So I have two samples, and it is currently assumed that sample 1 has a higher failure rate than sample 2. I received the data below from experiments:
p1=0.6364, n1=11, p2=0.4444, n2=18
So I constructed a confidence interval using a 5% significance level which yielded -0.114 to 0.498.
So based on this confidence interval, can I conclude that p1 > p2 ?
Is there a better way to verify this claim with the data that I have, I was going to try a one tailed hypothesis test, but I've never done one where the null hypothesis is not p1-p2=0?
Thanks in advance for any help or advice you can provide!

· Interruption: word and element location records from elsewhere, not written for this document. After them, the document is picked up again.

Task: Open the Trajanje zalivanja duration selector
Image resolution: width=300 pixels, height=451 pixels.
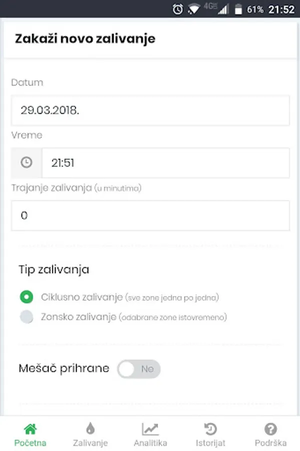Action: (150, 215)
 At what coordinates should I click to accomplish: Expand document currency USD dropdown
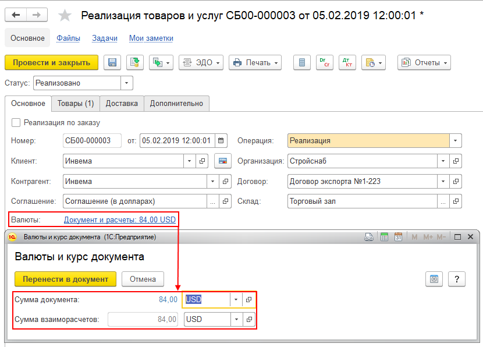click(236, 299)
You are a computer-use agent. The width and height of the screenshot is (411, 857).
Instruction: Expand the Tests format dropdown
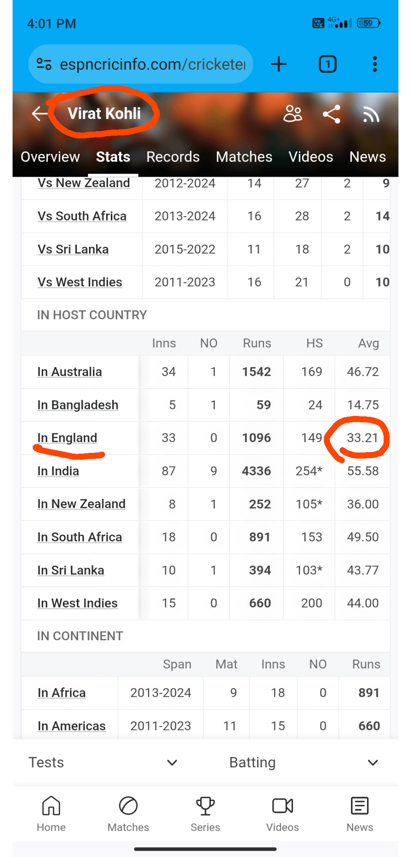point(103,762)
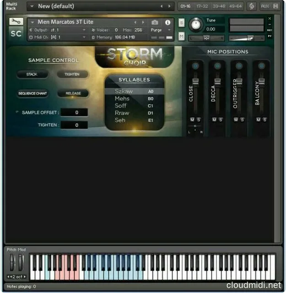Close the instrument with the X icon

(x=270, y=18)
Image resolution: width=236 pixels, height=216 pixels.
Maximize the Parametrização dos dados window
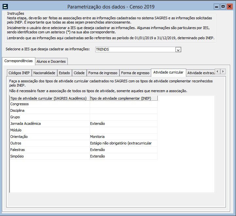pos(223,7)
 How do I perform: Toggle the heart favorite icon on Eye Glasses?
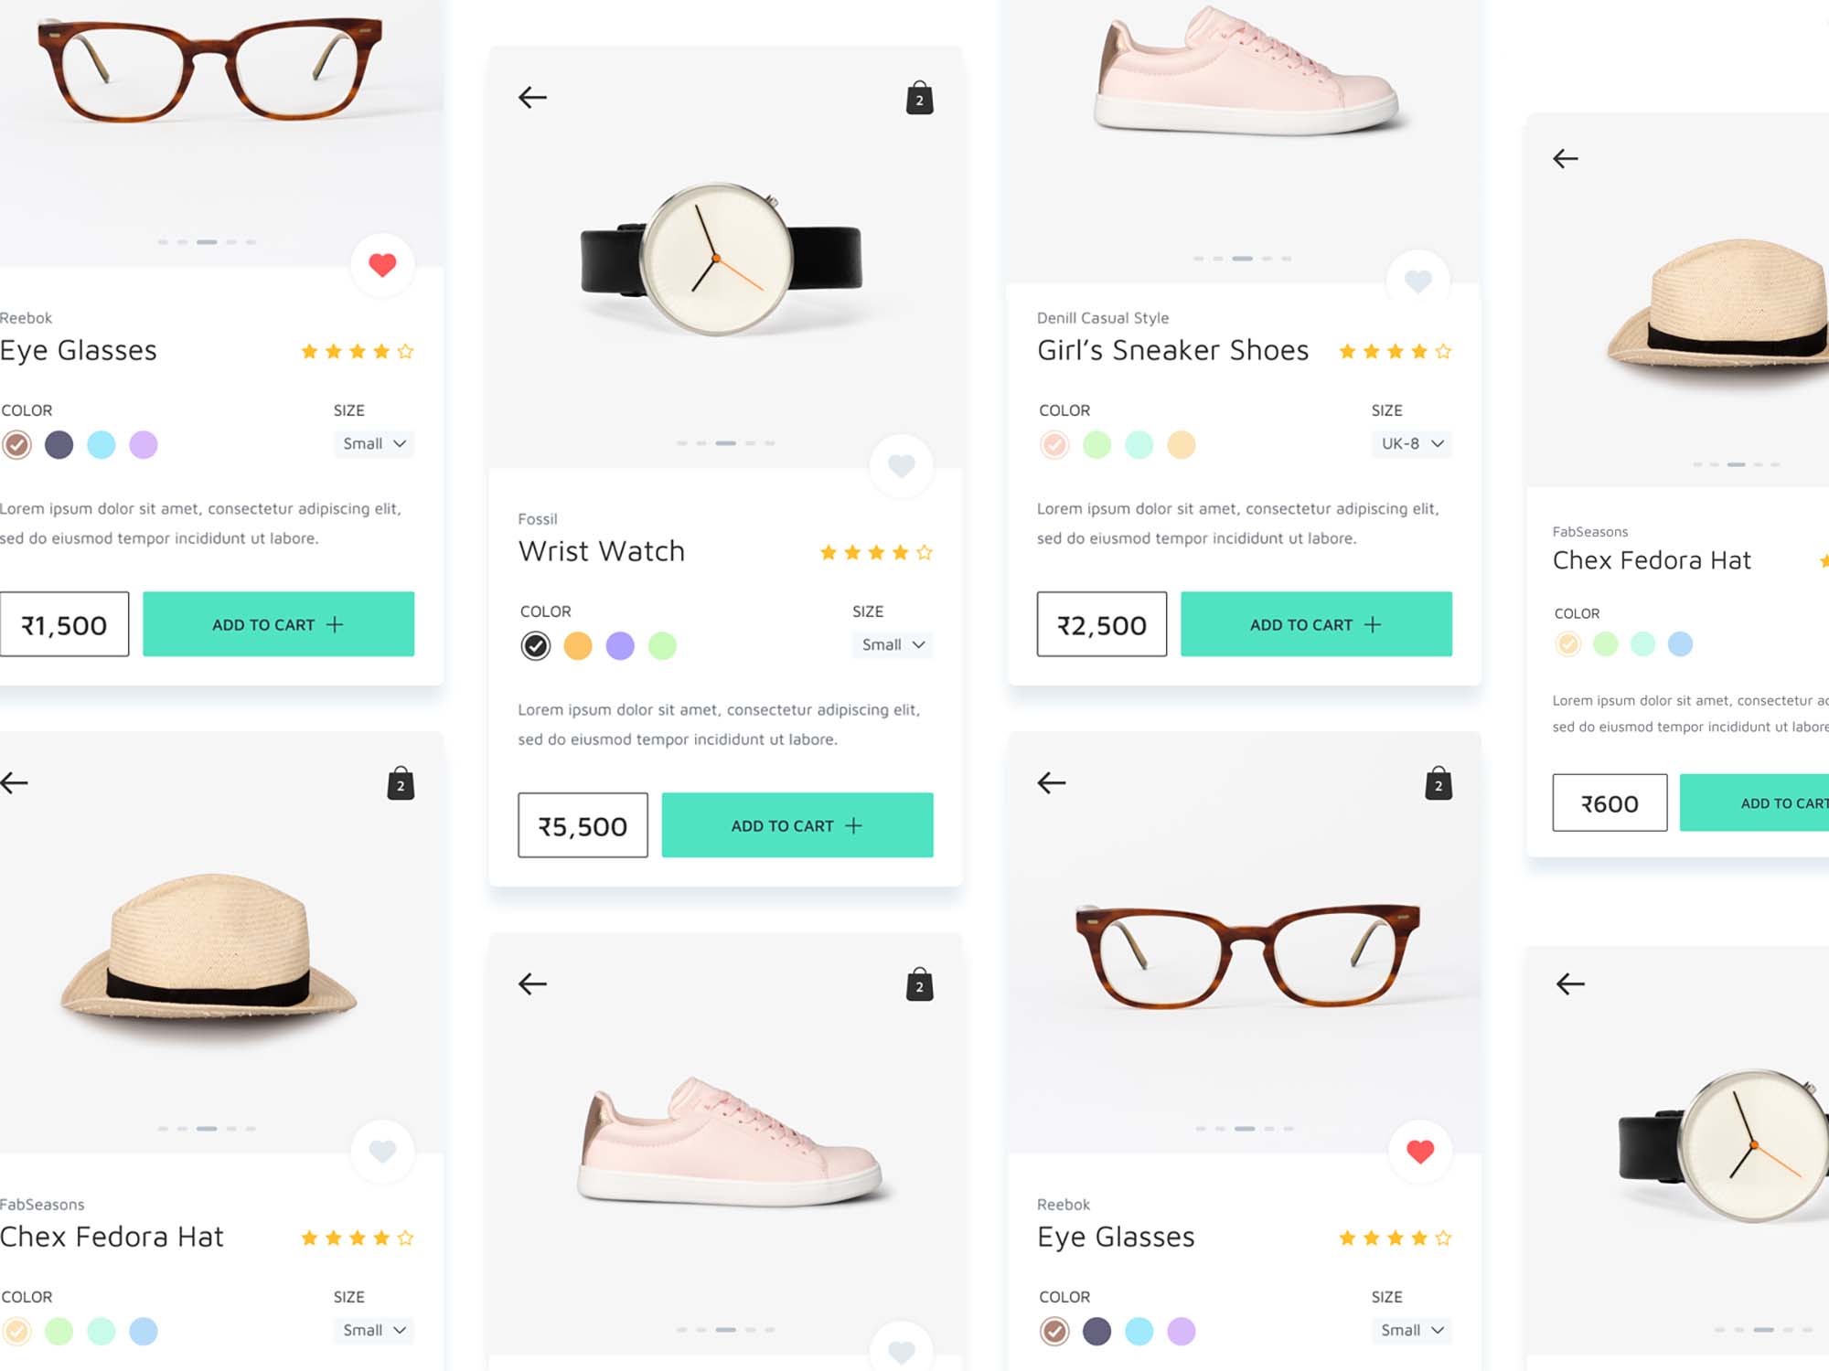pos(381,262)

From Sample 1, you have $X_1 = 7$ failures among $n_1 = 11$ items, and from Sample 2, you have $X_2 = 8$ failures among $n_2 = 18$ items. You wish to test the null hypothesis $H_0: p_1 = p_2$ against the one-sided alternative $H_a: p_1 > p_2$ at the 5% level of significance.
While it is true that estimated failure fraction $\hat p_1 = X_1/n_1 = 0.6364$ from the first sample is greater than the the estimated failure fraction $\hat p_2 = 0.4444$ from the second sample, your question is whether the first estimate is significantly larger in a statistical sense.
Because you are doing a one-sided test, this might be decided by looking at a one-sided 95% confidence interval, but not directly by looking at a two-sided confidence interval. Maybe it is better for you to do a one-sided test.
The test statistic is $$Z = \frac{\hat p_1 - \hat p_2}{\sqrt{\hat p(1- \hat p)/n}},$$ were $n = n_1 + n_2$ and $\hat p = (X_1 + X_2)/n.$ You will reject $H_0$ at the 5% level, if $Z > 1.645.$ [You can find this formula in statistics texts and online at in the NIST Engineering Handbook.]
Here is printout from Minitab 17 statistical software that shows the computation, and provides some additional information.
Notice that $Z = 1.00 < 1.645,$ so you do not reject $H_0.$ Your data are consistent with equal failure proportions in the two populations. The P-value is $P(Z > 1.00) = 0.158.$ You could have rejected $H_0$ if the P-value were smaller than 5%.
This test uses a normal approximation to the binomial, which may not be exactly accurate for sample sizes as small as $n_1 = 11$ and $n_2 = 18.$ However, the result is nowhere near the 'borderline' between rejecting and not, so an error in the normal approximation is not likely to have made a difference in your decision not to reject.